Collection entries:
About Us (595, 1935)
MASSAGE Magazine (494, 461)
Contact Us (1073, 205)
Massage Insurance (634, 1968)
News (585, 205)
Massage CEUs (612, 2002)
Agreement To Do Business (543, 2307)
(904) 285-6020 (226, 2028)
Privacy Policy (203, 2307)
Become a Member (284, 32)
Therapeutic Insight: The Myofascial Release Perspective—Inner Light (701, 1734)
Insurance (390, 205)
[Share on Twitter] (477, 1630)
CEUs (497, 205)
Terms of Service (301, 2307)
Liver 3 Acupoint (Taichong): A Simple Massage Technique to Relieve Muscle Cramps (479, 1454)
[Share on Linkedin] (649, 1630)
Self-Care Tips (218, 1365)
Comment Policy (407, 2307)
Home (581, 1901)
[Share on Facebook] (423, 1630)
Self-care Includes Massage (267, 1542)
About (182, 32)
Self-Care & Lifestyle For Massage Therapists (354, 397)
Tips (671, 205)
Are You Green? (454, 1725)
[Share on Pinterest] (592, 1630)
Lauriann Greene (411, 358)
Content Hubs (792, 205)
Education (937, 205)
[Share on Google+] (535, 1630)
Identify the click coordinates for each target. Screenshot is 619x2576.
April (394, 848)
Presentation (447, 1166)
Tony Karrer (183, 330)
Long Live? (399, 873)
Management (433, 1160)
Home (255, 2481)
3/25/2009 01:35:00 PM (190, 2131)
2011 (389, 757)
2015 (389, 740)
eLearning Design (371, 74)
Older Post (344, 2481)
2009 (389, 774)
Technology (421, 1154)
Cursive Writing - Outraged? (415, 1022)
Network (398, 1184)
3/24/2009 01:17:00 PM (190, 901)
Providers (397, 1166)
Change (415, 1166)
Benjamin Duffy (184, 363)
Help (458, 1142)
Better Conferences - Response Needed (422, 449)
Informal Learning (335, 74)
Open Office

Exercise description:
Every record above must be set down again, word for word.

Solution:
About Us (595, 1935)
MASSAGE Magazine (494, 461)
Contact Us (1073, 205)
Massage Insurance (634, 1968)
News (585, 205)
Massage CEUs (612, 2002)
Agreement To Do Business (543, 2307)
(904) 285-6020 (226, 2028)
Privacy Policy (203, 2307)
Become a Member (284, 32)
Therapeutic Insight: The Myofascial Release Perspective—Inner Light (701, 1734)
Insurance (390, 205)
[Share on Twitter] (477, 1630)
CEUs (497, 205)
Terms of Service (301, 2307)
Liver 3 Acupoint (Taichong): A Simple Massage Technique to Relieve Muscle Cramps (479, 1454)
[Share on Linkedin] (649, 1630)
Self-Care Tips (218, 1365)
Comment Policy (407, 2307)
Home (581, 1901)
[Share on Facebook] (423, 1630)
Self-care Includes Massage (267, 1542)
About (182, 32)
Self-Care & Lifestyle For Massage Therapists (354, 397)
Tips (671, 205)
Are You Green? (454, 1725)
[Share on Pinterest] (592, 1630)
Lauriann Greene (411, 358)
Content Hubs (792, 205)
Education (937, 205)
[Share on Google+] (535, 1630)
Identify the click coordinates for each target. Screenshot is 619x2576.
April (394, 848)
Presentation (447, 1166)
Tony Karrer (183, 330)
Long Live? (399, 873)
Management (433, 1160)
Home (255, 2481)
3/25/2009 01:35:00 PM (190, 2131)
2011 (389, 757)
2015 (389, 740)
eLearning Design (371, 74)
Older Post (344, 2481)
2009 (389, 774)
Technology (421, 1154)
Cursive Writing - Outraged? (415, 1022)
Network (398, 1184)
3/24/2009 01:17:00 PM (190, 901)
Providers (397, 1166)
Change (415, 1166)
Benjamin Duffy (184, 363)
Help (458, 1142)
Better Conferences - Response Needed (422, 449)
Informal Learning (335, 74)
Open Office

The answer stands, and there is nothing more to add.